[Collected data entries]

****************

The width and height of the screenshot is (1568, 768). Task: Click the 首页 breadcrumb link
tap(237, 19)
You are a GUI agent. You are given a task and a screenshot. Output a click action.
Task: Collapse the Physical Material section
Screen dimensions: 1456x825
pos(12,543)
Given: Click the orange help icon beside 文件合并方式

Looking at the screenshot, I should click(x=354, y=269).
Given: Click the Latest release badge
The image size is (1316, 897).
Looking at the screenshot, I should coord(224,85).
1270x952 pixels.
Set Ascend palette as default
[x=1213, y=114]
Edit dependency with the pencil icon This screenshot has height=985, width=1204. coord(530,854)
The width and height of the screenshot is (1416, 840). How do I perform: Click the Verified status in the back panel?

****************

The records above must be reproduced word for word.

The width and height of the screenshot is (1568, 768). Task: Click the 首页 breadcrumb link
tap(237, 19)
You are a GUI agent. You are given a task and a screenshot. Output a click action.
Task: Collapse the Physical Material section
Screen dimensions: 1456x825
pos(12,543)
Given: Click the orange help icon beside 文件合并方式

Looking at the screenshot, I should click(x=354, y=269).
Given: Click the Latest release badge
The image size is (1316, 897).
Looking at the screenshot, I should coord(224,85).
1270x952 pixels.
Set Ascend palette as default
[x=1213, y=114]
Edit dependency with the pencil icon This screenshot has height=985, width=1204. coord(530,854)
The width and height of the screenshot is (1416, 840). How do I perform: Click the Verified status in the back panel?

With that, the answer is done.